The other method that is available to use is the monthly measurement method, which means each month an employer determines whether an employee is/is not eligible for benefits based on the # of hours they worked the previous month and they would enroll/term accordingly monthly. Not a method that makes administrative sense for an hourly employee with fluctuating hours. 

Reference/Resource:

“The Five Ws, and One H of Affordable Care Act (ACA) Measurement Methods.” Alera Group, 23 Dec. 2020, aleragroup.com/insights/the-five-ws-and-one-h-of-affordable-care-act-aca-measurement-methods-102120/.

Required Annual Notices for Health & Welfare Plans & Electronic Disclosure

Q: We have a client with many factory workers who do not have computers for work but they do have a breakroom with computers that employees can access regularly. Does this satisfies the requirement for electronic distribution?
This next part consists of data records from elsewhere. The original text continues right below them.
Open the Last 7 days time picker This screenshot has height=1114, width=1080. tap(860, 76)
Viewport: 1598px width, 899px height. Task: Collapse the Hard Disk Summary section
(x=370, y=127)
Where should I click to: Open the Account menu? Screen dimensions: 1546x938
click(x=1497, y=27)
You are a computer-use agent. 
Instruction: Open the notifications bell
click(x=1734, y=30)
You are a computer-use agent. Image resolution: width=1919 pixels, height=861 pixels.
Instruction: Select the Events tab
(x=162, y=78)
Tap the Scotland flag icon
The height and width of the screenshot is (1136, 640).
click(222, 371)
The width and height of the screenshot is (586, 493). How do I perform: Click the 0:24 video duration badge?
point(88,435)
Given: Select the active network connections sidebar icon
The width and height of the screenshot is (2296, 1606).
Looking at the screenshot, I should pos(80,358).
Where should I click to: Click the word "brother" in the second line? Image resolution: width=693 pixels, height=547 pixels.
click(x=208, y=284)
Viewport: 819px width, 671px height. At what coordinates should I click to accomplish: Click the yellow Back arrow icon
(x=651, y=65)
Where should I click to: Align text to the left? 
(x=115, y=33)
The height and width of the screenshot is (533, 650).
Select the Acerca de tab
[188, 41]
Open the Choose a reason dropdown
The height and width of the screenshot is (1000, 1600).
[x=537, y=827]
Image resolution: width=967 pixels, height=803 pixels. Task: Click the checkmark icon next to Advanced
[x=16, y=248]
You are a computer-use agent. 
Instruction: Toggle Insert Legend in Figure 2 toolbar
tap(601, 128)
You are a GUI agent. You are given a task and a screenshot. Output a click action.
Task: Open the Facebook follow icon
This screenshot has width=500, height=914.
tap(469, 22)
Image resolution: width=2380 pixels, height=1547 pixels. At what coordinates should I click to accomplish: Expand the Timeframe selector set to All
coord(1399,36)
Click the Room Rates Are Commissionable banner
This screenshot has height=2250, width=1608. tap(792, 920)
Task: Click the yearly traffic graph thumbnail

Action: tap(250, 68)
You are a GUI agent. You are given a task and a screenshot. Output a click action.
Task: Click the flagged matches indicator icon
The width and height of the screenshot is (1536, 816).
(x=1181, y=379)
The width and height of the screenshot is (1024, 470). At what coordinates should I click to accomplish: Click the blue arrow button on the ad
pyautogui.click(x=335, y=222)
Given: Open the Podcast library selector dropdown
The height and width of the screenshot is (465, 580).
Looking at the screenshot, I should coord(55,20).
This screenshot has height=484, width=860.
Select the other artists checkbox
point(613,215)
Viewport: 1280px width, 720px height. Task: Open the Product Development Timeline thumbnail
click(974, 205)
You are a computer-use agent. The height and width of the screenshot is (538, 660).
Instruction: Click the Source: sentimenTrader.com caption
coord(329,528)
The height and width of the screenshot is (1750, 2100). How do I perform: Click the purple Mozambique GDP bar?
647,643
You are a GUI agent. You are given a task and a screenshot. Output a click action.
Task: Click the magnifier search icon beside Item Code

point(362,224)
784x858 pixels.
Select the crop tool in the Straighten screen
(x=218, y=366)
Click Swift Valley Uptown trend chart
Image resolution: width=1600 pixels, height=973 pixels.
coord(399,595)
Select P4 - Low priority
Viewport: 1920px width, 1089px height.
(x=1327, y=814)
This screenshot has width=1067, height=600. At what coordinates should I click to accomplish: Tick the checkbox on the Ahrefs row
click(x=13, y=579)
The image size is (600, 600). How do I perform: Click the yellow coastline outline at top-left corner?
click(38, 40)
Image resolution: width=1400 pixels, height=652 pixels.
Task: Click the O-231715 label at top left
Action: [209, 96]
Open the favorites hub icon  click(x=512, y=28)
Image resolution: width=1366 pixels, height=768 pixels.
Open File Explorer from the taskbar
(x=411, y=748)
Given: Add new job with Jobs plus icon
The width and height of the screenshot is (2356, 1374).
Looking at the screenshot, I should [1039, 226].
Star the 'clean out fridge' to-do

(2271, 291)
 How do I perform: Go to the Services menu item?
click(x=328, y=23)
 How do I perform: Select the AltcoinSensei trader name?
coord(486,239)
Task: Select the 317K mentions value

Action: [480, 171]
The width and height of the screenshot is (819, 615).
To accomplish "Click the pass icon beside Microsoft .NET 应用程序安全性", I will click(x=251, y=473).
A: If an employer wishes to provide annual notices electronically, there is an electronic safe harbor for distribution of documents for individuals without regular work-related computer access. However, the employer would need to have these employees affirmatively consent to the electronic disclosure and provide an email address for delivery of the documents. The employee, prior to giving consent must have been provided information that explains:

·   the types of documents that will be provided electronically;

·   that consent can be withdrawn without charge;

·   the procedures for withdrawing consent and updating information (e.g., address for receiving electronic disclosure);

·   the right to request a paper version and whether a charge applies; and

·   the electronic delivery system and what hardware and software will be needed to use it.

Reference/Resources:

“The Five Ws, and One H of Required Annual Notices for Health & Welfare Plans.” Alera Group, 2 Oct. 2020, aleragroup.com/insights/the-five-ws-and-one-h-of-required-annual-notices-for-health-welfare-plans-100120/.